→ **Verilen görev 1**:
Aşağıdaki kaynak metne göre şu soruları cevaplayınız:
(a) Sohbet ne zaman yapılmıştır?
(b) Sohbetin konusu nedir?
(c) Çözümün yalnızca neyle olmadığı bilinmektedir?
→ **Verilen görev 2**:
Aşağıdaki kaynak metinde "Dün akşam, sunumlarımı" sözcüklerinden "da iyi biliyoruz." sözcüklerine kadar olan bölümü aynen aktarınız.
→ **Verilen görev 3**:
Aşağıdaki ifadelerin kaynak metinle uyuşup uyuşmadığını belirtiniz. Her biri için evet veya hayır deyip kararı belirleyen sözcükleri metinden aynen alıntılayınız.
(a) Sohbet dün akşam yapılmıştır.
(b) Sohbetin konusu iş hayatıdır.
(c) Çözüm yalnızca enerji alanına müdahaleyle bulunur.

→ **Kaynak metin**:
________________________________________
Dün akşam, sunumlarımı izlemeye gelen, sonra benimle çalışan, daha sonra da kendine sunum açtıran, tabi ki bu arada benim dostum olan bir canımla “kadınsal” sohbet ediyorduk. Konumuz erkek-kadın ilişkileriydi. Bir yandan ona aşkını ilan eden, diğer yandan ise kaçarak giden, sonra tekrar gelip evlenme teklif eden, peşinden arkadaş olduklarının ilanını veren yani ne olduğu belli olmayan ama bizim kızımızın gönlüne girdiği için “önemli” olan “erkekten” ve etrafımızdaki ilişkilerin tuhaflığından bahsediyorduk.
Enerji alanlarında dönen dolapları olabildiğince iyi bildiğimizden dolayı, erkeklerin bu dengesizliklerini anlamlandırabiliyoruz ama çözümün sadece enerji alanına müdahaleyle olmadığını da iyi biliyoruz.
________________________________________
→ **Öğeler**:
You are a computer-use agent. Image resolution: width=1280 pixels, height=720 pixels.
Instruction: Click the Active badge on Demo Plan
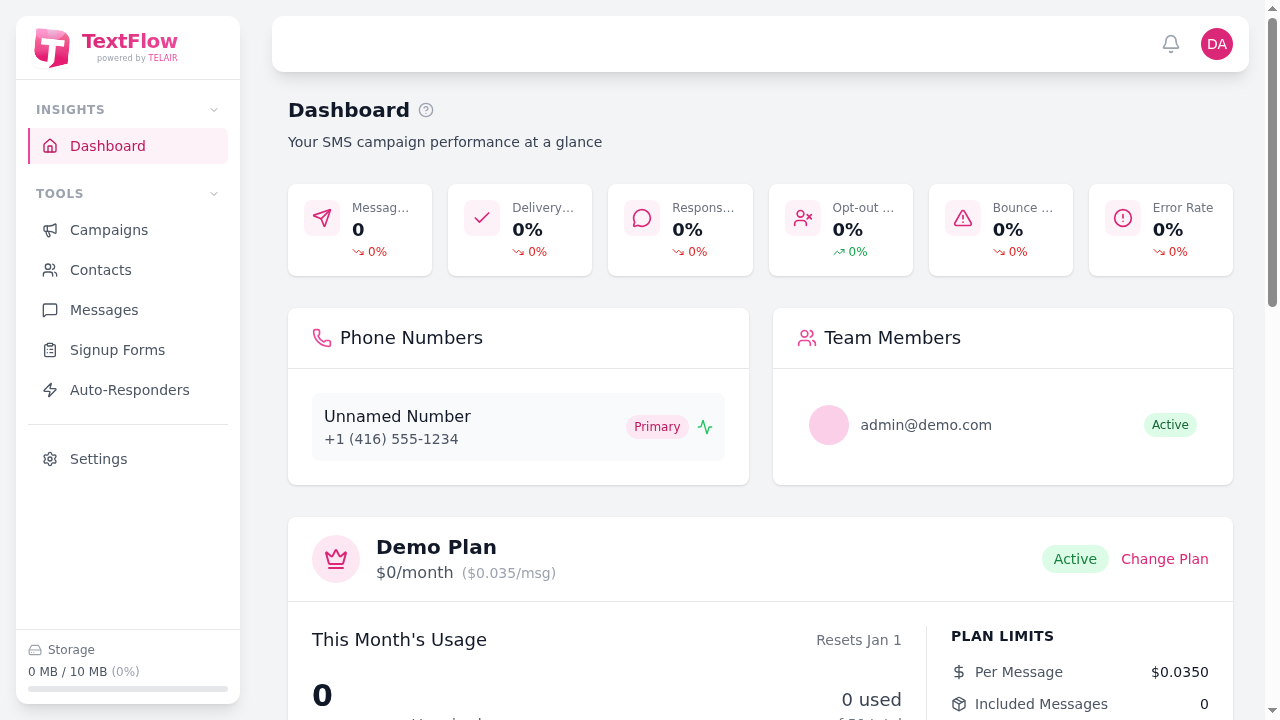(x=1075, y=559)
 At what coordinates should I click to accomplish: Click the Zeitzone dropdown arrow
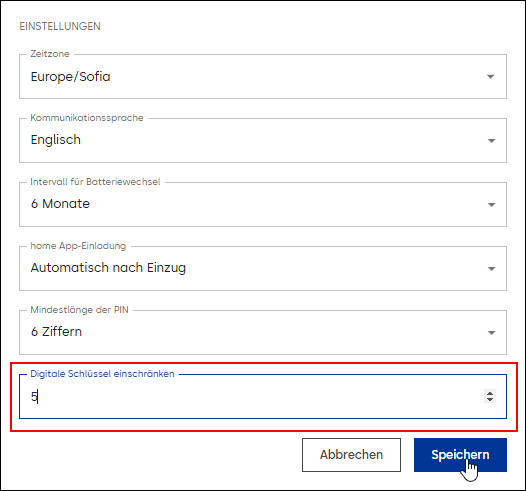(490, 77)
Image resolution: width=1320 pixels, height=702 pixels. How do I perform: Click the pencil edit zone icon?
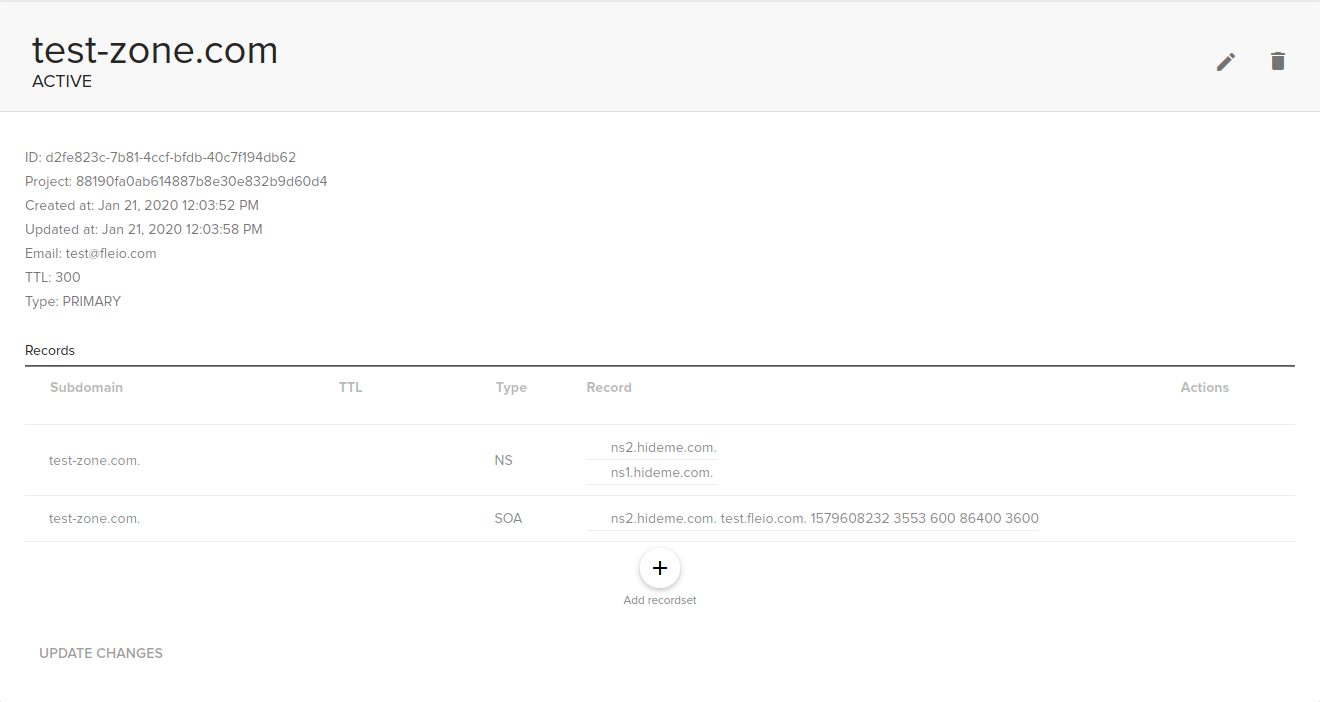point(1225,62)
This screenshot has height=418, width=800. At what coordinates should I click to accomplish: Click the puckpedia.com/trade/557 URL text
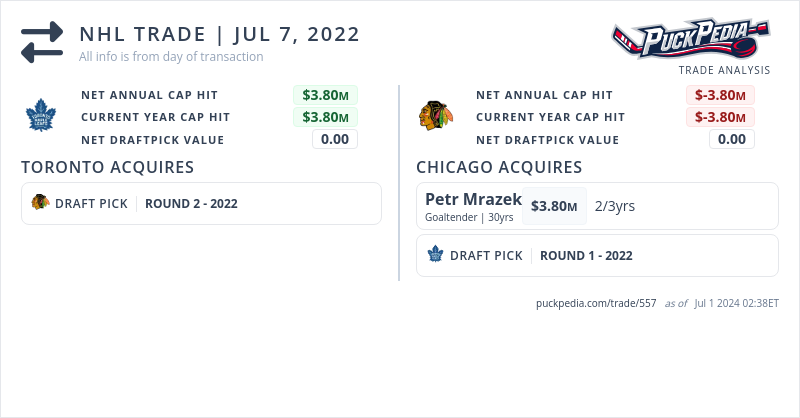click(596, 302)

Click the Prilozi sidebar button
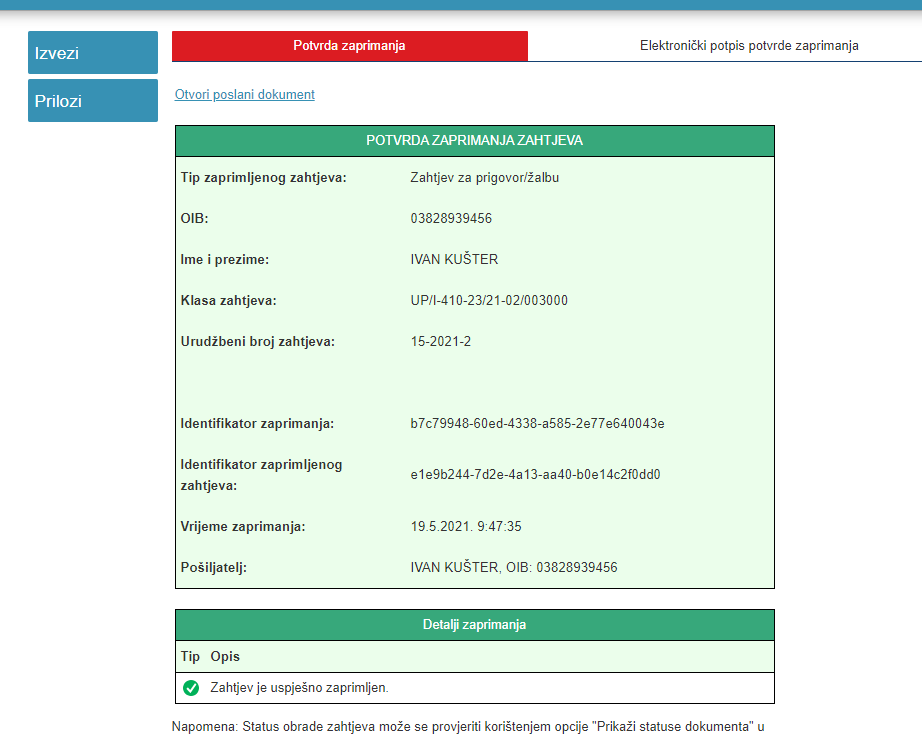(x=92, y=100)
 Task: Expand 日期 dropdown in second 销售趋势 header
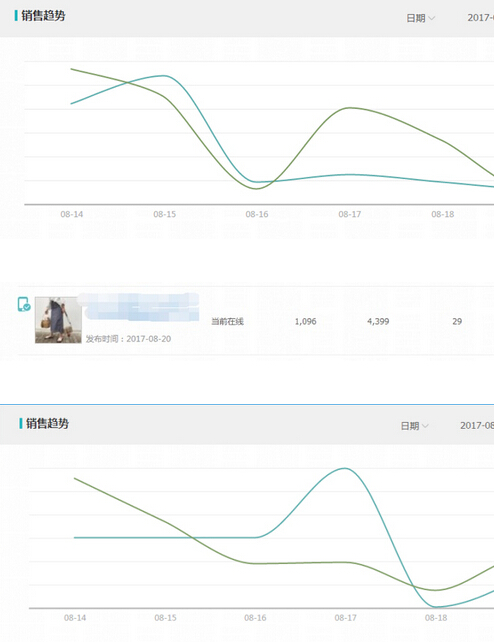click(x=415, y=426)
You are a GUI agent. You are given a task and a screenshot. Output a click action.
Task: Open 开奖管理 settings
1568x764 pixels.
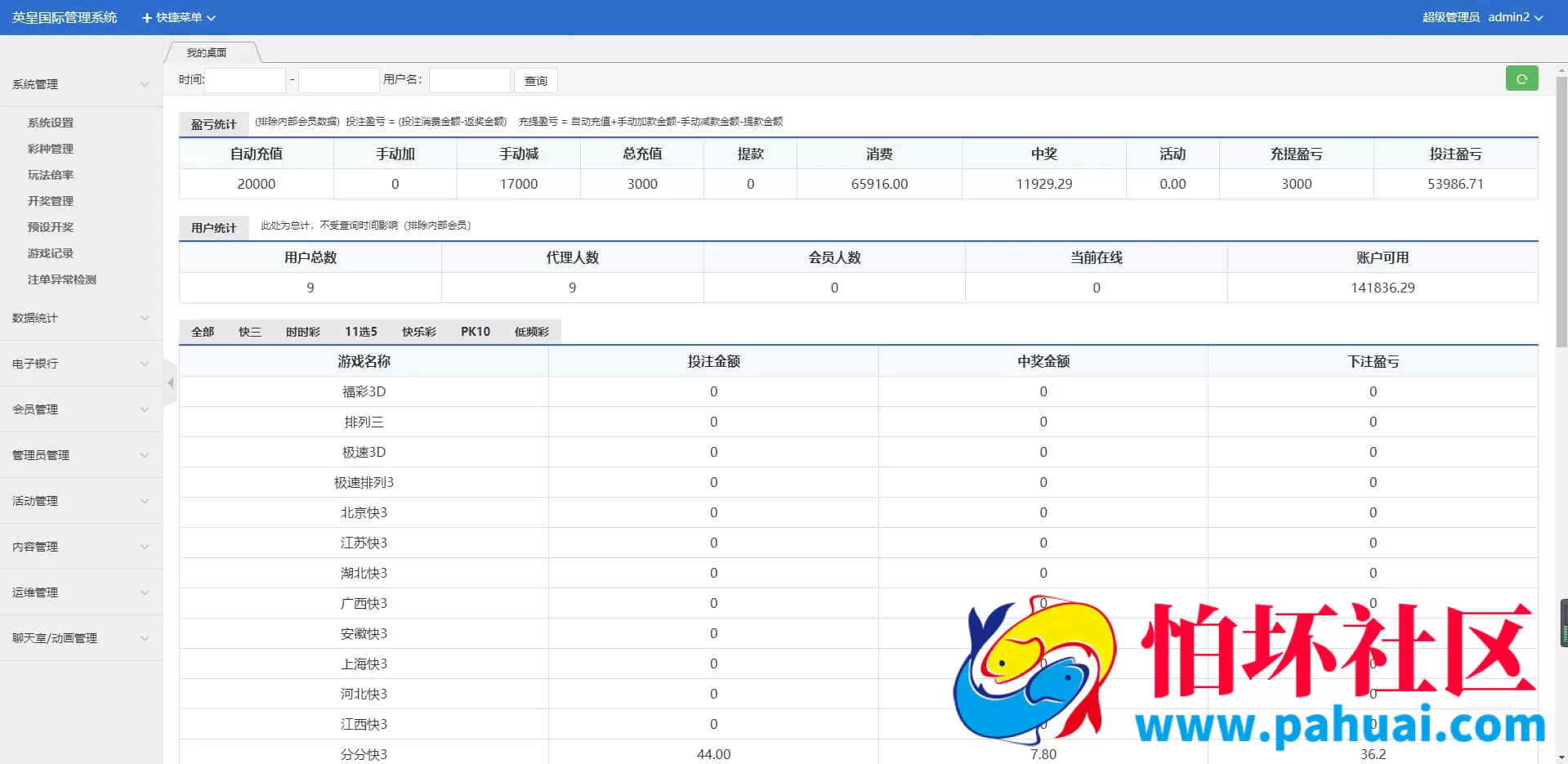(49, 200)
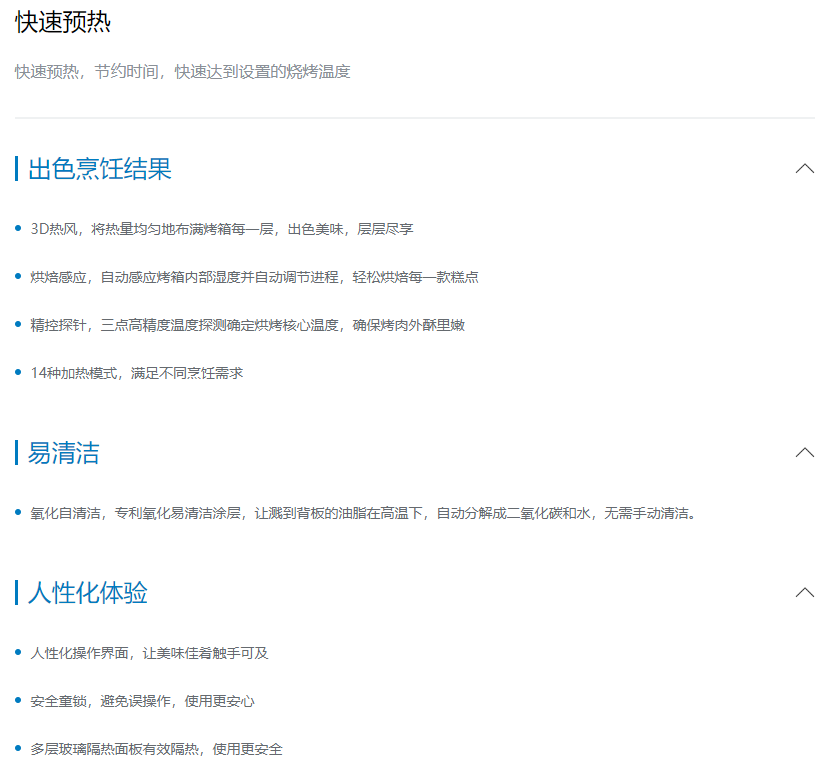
________________________________________
→ **Görevin cevabı 1**:
(a) Dün akşam.
(b) Erkek-kadın ilişkileri.
(c) Enerji alanına müdahaleyle.

→ **Görevin cevabı 2**:
Dün akşam, sunumlarımı izlemeye gelen, sonra benimle çalışan, daha sonra da kendine sunum açtıran, tabi ki bu arada benim dostum olan bir canımla “kadınsal” sohbet ediyorduk. Konumuz erkek-kadın ilişkileriydi. Bir yandan ona aşkını ilan eden, diğer yandan ise kaçarak giden, sonra tekrar gelip evlenme teklif eden, peşinden arkadaş olduklarının ilanını veren yani ne olduğu belli olmayan ama bizim kızımızın gönlüne girdiği için “önemli” olan “erkekten” ve etrafımızdaki ilişkilerin tuhaflığından bahsediyorduk.
Enerji alanlarında dönen dolapları olabildiğince iyi bildiğimizden dolayı, erkeklerin bu dengesizliklerini anlamlandırabiliyoruz ama çözümün sadece enerji alanına müdahaleyle olmadığını da iyi biliyoruz.

→ **Görevin cevabı 3**:
(a) Evet: "Dün akşam"
(b) Hayır: "Konumuz erkek-kadın ilişkileriydi."
(c) Hayır: "çözümün sadece enerji alanına müdahaleyle olmadığını da iyi biliyoruz"